## Symbolic Representation

The problem can be converted into a symbolic representation as follows:

* Let `x1` be the number of kilograms of snow removed in the northern city.
* Let `x2` be the number of kilograms of snow removed in the southern city.

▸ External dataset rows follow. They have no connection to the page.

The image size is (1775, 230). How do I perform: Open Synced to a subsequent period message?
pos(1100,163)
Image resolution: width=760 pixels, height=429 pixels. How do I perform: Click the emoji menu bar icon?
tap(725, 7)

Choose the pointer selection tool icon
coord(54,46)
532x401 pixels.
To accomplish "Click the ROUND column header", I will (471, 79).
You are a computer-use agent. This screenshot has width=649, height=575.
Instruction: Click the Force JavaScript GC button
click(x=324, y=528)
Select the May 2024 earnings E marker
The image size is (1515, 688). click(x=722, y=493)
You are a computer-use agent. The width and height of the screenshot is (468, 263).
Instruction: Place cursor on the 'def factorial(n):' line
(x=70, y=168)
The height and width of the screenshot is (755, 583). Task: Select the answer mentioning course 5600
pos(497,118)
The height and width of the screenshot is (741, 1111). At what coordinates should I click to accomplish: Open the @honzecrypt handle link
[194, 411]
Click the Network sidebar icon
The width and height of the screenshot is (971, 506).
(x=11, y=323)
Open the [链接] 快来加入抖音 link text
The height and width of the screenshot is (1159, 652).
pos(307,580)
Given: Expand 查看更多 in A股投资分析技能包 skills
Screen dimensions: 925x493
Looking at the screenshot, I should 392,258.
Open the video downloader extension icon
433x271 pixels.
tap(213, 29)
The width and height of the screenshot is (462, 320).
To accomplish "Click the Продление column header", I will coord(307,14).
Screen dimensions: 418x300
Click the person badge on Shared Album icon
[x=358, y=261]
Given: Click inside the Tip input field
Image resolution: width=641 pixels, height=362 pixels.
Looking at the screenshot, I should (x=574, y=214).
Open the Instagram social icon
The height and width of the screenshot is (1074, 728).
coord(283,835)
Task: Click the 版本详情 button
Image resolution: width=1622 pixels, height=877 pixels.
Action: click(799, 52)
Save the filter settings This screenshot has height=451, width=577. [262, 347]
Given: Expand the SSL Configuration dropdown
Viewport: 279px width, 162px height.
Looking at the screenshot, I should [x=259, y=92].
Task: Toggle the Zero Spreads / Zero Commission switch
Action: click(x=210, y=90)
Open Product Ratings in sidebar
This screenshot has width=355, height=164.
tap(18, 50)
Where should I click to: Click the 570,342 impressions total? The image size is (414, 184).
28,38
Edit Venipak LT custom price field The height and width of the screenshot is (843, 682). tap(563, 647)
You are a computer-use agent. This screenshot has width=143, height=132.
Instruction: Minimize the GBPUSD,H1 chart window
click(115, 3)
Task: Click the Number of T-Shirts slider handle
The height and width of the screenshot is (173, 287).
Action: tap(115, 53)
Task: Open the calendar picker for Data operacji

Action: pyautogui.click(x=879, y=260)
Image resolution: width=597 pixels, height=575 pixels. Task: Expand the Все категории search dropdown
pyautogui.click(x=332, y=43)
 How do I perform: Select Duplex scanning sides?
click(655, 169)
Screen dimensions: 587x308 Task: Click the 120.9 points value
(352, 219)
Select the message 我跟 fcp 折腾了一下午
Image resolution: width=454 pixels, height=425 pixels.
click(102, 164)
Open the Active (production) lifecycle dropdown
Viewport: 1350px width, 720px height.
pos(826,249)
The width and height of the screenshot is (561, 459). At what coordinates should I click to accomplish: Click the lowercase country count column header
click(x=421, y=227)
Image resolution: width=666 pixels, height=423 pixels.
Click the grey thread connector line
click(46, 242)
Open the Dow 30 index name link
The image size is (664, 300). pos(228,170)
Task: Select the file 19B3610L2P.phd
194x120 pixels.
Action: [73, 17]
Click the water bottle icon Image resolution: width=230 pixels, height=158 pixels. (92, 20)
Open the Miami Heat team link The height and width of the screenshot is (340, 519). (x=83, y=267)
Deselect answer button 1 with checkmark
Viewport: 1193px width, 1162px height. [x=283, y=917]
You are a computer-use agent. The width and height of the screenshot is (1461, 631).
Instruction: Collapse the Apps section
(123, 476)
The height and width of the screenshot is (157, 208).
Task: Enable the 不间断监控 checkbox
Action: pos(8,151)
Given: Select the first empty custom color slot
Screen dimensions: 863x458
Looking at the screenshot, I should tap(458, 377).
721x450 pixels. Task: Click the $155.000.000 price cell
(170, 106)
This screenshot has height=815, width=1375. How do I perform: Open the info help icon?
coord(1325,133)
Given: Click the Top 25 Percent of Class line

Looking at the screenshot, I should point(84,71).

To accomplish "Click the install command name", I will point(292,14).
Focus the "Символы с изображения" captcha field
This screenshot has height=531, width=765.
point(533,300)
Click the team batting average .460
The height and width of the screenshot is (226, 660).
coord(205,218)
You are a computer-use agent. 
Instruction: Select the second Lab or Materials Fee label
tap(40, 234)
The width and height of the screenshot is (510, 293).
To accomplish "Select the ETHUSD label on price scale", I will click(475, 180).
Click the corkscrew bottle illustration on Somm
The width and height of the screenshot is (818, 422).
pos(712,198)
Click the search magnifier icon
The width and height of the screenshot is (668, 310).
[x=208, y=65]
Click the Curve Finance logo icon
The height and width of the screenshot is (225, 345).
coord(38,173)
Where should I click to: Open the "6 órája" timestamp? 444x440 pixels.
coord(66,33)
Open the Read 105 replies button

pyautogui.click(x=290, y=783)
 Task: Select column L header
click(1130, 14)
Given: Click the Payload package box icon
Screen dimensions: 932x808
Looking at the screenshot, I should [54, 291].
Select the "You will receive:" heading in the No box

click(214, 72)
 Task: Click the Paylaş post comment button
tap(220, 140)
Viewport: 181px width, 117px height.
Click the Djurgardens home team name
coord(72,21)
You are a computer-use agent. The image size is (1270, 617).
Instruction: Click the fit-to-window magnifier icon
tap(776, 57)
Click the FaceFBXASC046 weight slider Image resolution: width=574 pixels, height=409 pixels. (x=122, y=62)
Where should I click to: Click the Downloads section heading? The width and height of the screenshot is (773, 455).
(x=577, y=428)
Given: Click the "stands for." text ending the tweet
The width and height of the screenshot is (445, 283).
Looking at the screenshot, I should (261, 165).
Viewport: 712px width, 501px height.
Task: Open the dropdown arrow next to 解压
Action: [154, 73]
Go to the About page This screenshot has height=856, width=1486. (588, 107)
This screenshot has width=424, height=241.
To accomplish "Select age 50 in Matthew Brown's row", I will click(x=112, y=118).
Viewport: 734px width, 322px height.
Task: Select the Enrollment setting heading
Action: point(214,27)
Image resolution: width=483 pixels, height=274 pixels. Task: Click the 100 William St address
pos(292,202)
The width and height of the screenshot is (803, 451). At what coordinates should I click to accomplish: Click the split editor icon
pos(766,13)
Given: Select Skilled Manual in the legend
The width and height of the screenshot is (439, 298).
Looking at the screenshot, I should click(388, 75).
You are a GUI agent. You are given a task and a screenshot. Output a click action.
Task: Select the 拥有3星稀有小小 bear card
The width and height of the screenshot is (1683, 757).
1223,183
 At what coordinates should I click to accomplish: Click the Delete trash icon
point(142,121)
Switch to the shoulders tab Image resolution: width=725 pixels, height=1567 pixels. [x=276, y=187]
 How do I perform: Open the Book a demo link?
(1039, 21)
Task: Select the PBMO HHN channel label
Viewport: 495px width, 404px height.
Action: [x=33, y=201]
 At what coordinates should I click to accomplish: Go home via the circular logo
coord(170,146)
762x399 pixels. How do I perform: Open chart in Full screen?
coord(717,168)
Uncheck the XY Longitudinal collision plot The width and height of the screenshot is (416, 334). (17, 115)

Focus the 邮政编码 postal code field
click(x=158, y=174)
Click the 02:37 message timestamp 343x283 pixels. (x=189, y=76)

The objective function is to maximize the profit, which is given by:

* `2 * x1 + 1.5 * x2`

The constraints are:

* The snow plow can be used for at most 500 minutes per day: `2 * x1 + 1 * x2 <= 500`
* The truck can be used for at most 500 minutes per day: `1 * x1 + 3 * x2 <= 500`
* The shovel can be used for at most 500 minutes per day: `5 * x1 + 2 * x2 <= 500`
* The number of kilograms of snow removed cannot be negative: `x1 >= 0`, `x2 >= 0`

## Symbolic Representation in JSON Format

```json
{
    'sym_variables': [('x1', 'kilograms of snow removed in the northern city'), ('x2', 'kilograms of snow removed in the southern city')],
    'objective_function': '2 * x1 + 1.5 * x2',
    'constraints': [
        '2 * x1 + 1 * x2 <= 500',
        '1 * x1 + 3 * x2 <= 500',
        '5 * x1 + 2 * x2 <= 500',
        'x1 >= 0',
        'x2 >= 0'
    ]
}
```

## Gurobi Code

```python
import gurobipy as gp

# Create a new model
model = gp.Model("Snow Removal")

# Define the variables
x1 = model.addVar(name="x1", lb=0, ub=gp.GRB.INFINITY)  # kilograms of snow removed in the northern city
x2 = model.addVar(name="x2", lb=0, ub=gp.GRB.INFINITY)  # kilograms of snow removed in the southern city

# Define the objective function
model.setObjective(2 * x1 + 1.5 * x2, gp.GRB.MAXIMIZE)

# Define the constraints
model.addConstr(2 * x1 + 1 * x2 <= 500, name="snow_plow_constraint")
model.addConstr(1 * x1 + 3 * x2 <= 500, name="truck_constraint")
model.addConstr(5 * x1 + 2 * x2 <= 500, name="shovel_constraint")

# Solve the model
model.optimize()

# Print the solution
if model.status == gp.GRB.OPTIMAL:
    print("Optimal solution found.")
    print(f"Kilograms of snow removed in the northern city: {x1.varValue}")
    print(f"Kilograms of snow removed in the southern city: {x2.varValue}")
    print(f"Maximum profit: {model.objVal}")
else:
    print("No optimal solution found.")
```